▸ **RECORDS SUPPLIED**:
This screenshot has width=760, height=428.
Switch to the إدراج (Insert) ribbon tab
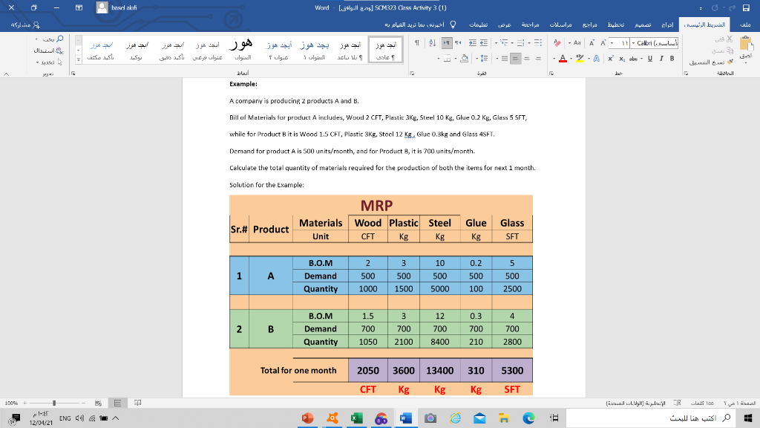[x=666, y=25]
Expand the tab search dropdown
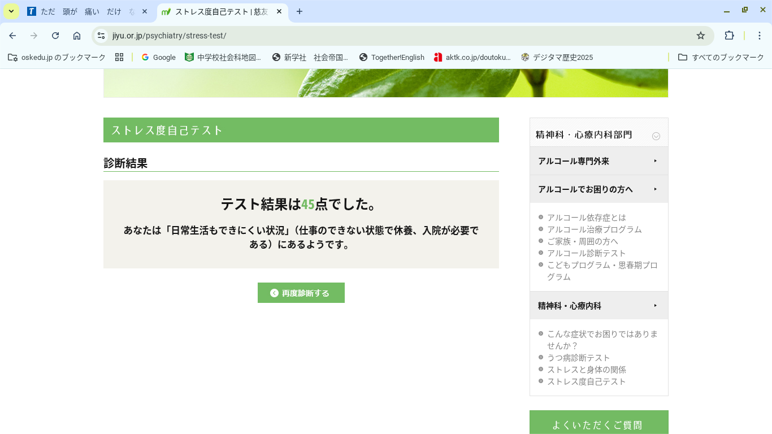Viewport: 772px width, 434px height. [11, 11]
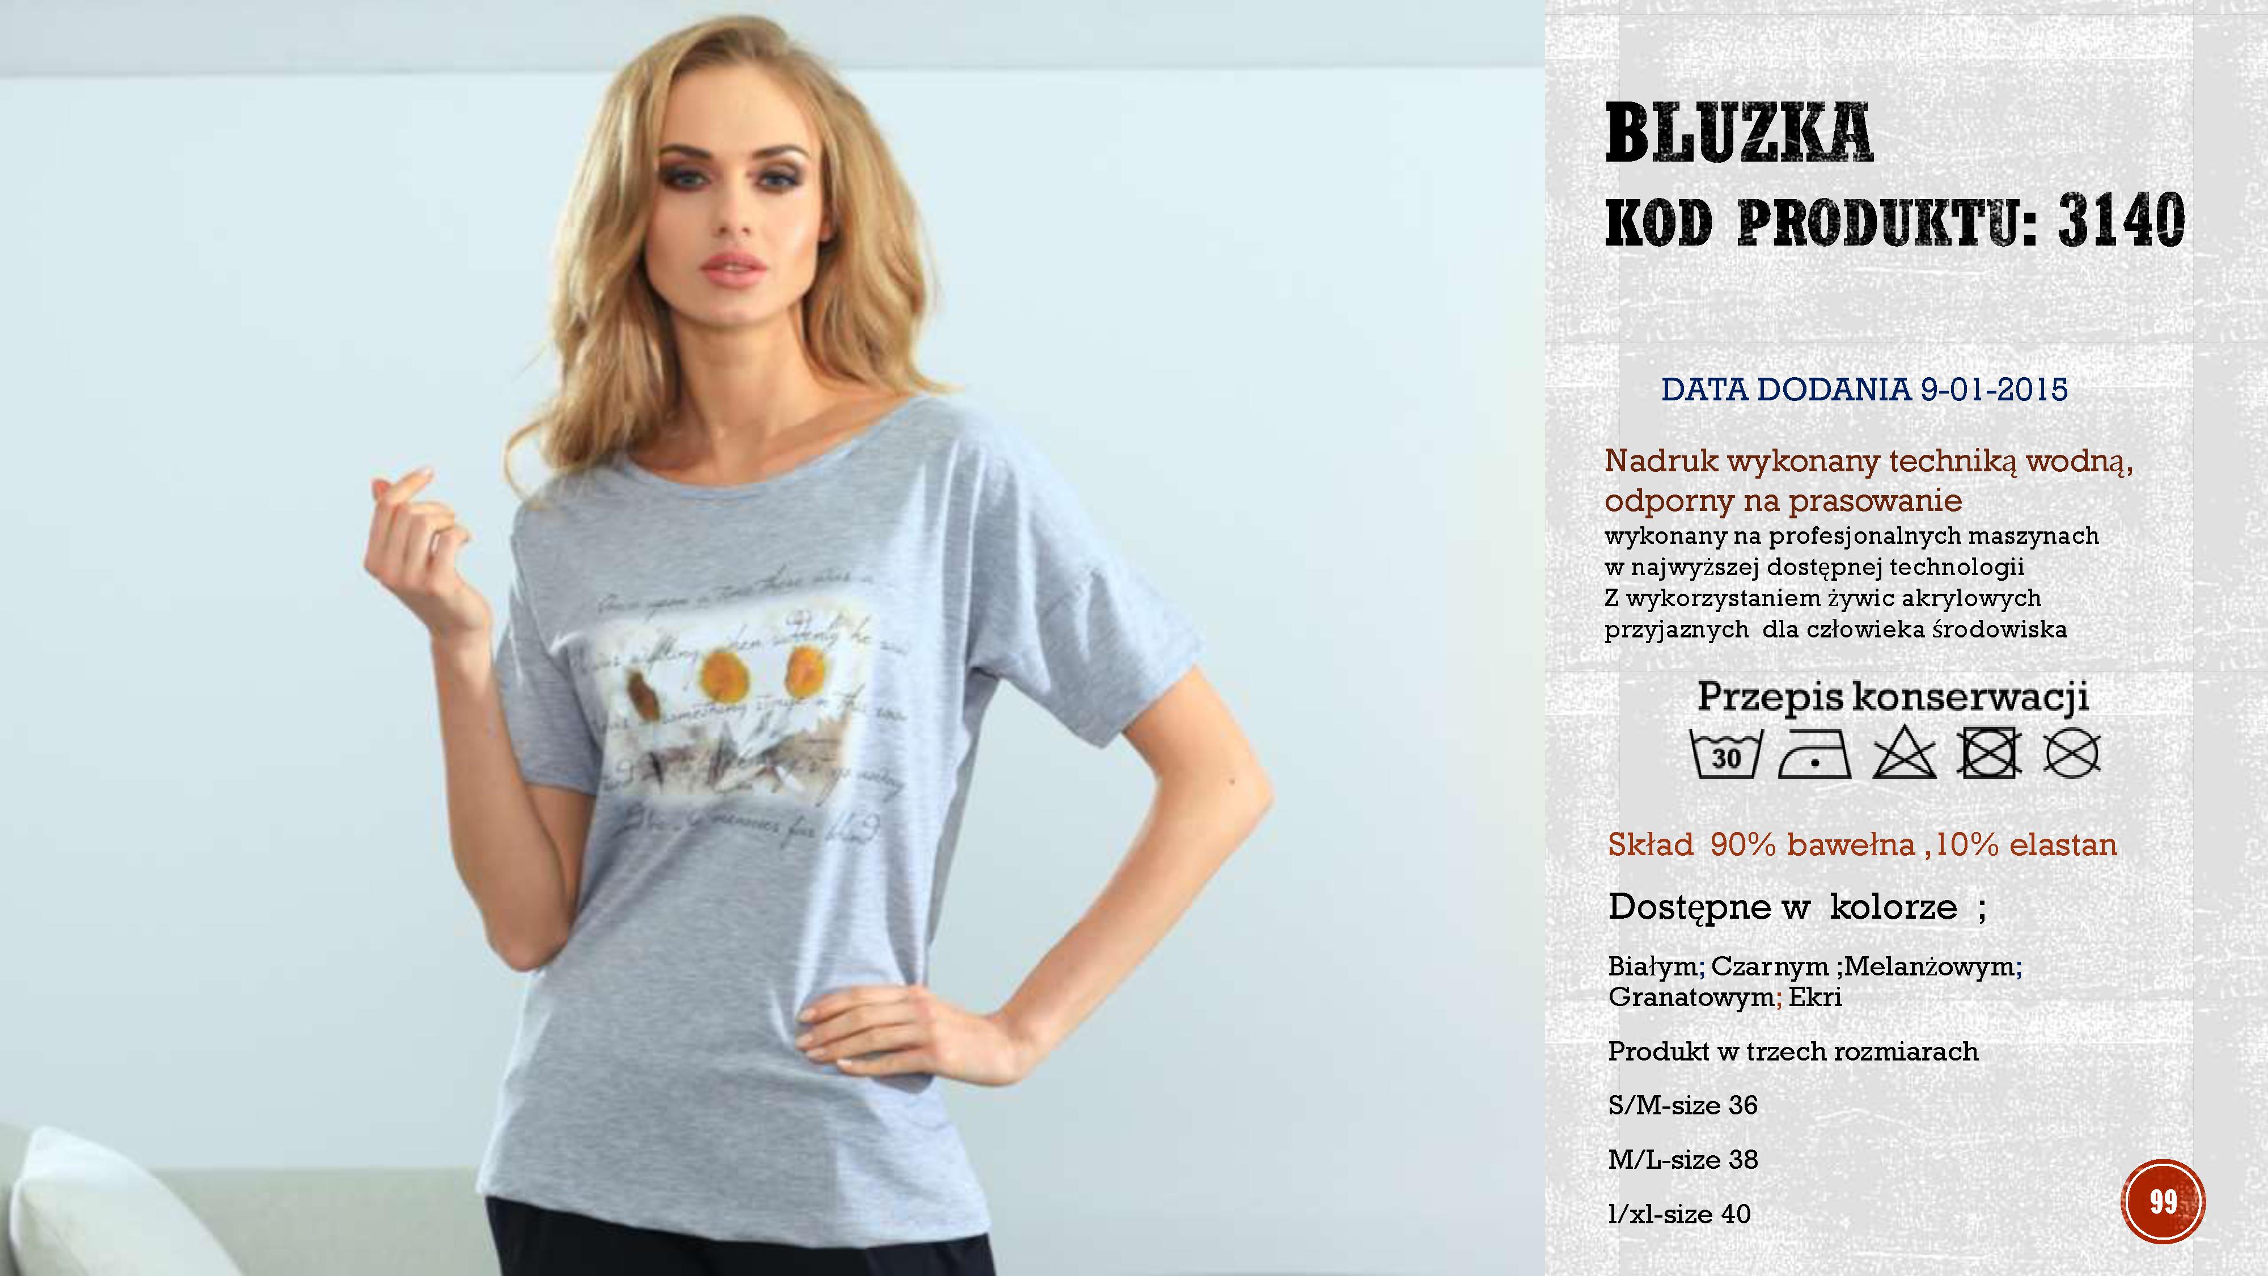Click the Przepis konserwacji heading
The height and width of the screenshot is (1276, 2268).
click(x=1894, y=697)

▸ **TO DO**: All records above are to be printed exactly, minus the pictures they contain.

▸ **RESULT BELOW**:
This screenshot has width=760, height=428.
Switch to the إدراج (Insert) ribbon tab
[x=666, y=25]
Expand the tab search dropdown
Viewport: 772px width, 434px height. [11, 11]
Click the Przepis konserwacji heading
The height and width of the screenshot is (1276, 2268).
click(x=1894, y=697)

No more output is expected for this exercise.